■ EXCERPTED PASSAGE:
==================================================
There’s an old saying: Give a man a fish and you feed him for a day. Teach a man to fish and you feed him for a lifetime. It’s a maxim with validity, and essentially speaks for itself, but I sometimes feel as though the message has still to get through because it’s a metaphor. Sometimes metaphors need to be more specific, which kind of undermines their purpose but some people need to be spoon fed, and sometimes those people include me.

So here’s my amendment.

“Teach a man to pass an exam, and he passes the exam. Teach a man the ability to analyse, to reason, to interpret, to question and even challenge, and you create a leader.”

(Which is something I wish University administrators and educators would return to understanding in the way they used to when graduates knew more than ‘just’ the content of their thesis.)

Let me give an example of how that doesn’t happen. In my years as a copper, I concluded that a lot of the training we received was designed to tell us ‘what was what’ and to accept the wisdom of our trainers. In fairness to some trainers, they were just given material and told, “Teach this.” I remember being trained about the new surveillance laws in 2000 and walking away convinced I couldn’t do any active police work, so bad was the explanation of the law. Later, I was engaged in an argument with a trainer over another misunderstood process, and I have always been bemused by how data protection legislation continues to be taught by threat, rather than as a relatively straight-forward concept.

You see, people were seeing only the overall objective, but never researching deeply enough to understand the details – which, more often than not, made life easier than their poor understanding allowed. They worked on a ‘you can’t do that’ basis instead of finding out what you could do.
==================================================
■ PROBLEM STATEMENT:
Restate the passage on teaching people to reason between "You see, people" and "you could do.", inclusive, swapping "overall objective" for "big picture".

■ INFORMATION SUPPLIED:
==================================================
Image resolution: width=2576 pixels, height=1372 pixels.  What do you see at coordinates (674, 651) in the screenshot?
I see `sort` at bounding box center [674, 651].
==================================================
■ TASK RESULT:
You see, people were seeing only the big picture, but never researching deeply enough to understand the details – which, more often than not, made life easier than their poor understanding allowed. They worked on a ‘you can’t do that’ basis instead of finding out what you could do.